[Target pointing data]
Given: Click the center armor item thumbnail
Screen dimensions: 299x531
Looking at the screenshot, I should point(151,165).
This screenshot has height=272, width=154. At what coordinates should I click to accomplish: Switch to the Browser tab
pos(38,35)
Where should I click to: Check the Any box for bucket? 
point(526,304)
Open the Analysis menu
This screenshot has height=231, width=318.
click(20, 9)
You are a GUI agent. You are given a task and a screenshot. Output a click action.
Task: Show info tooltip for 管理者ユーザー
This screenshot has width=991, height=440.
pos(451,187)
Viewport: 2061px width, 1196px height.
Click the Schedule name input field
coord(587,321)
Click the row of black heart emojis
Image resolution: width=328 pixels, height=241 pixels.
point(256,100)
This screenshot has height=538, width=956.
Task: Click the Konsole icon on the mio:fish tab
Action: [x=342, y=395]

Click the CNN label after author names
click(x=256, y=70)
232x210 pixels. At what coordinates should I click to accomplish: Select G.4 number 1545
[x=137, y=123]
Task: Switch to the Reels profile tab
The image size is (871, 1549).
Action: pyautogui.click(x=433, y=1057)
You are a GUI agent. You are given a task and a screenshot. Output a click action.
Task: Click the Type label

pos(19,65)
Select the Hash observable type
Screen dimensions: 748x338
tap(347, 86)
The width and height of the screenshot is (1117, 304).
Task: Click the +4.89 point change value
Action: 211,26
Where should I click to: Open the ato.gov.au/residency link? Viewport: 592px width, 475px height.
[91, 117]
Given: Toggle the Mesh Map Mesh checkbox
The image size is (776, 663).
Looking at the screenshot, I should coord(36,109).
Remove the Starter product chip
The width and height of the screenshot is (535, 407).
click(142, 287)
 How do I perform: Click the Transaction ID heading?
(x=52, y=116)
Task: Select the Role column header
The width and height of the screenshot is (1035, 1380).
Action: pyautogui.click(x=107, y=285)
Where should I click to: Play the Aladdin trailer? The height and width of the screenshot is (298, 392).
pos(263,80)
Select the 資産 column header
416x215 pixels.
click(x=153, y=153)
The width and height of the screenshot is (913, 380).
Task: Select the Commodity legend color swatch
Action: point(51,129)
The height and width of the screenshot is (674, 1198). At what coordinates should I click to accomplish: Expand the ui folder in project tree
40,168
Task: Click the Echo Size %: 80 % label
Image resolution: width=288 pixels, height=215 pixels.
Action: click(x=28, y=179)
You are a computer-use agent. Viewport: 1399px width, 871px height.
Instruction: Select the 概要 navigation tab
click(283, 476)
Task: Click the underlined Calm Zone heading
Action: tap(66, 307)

§ **Work to be completed**
Retype the items verbatim, starting at the line containing "Task: Click the Echo Size %: 80 % label" and ending at the end of the items.

§ **Written solution**
Task: Click the Echo Size %: 80 % label
Image resolution: width=288 pixels, height=215 pixels.
Action: click(x=28, y=179)
You are a computer-use agent. Viewport: 1399px width, 871px height.
Instruction: Select the 概要 navigation tab
click(283, 476)
Task: Click the underlined Calm Zone heading
Action: tap(66, 307)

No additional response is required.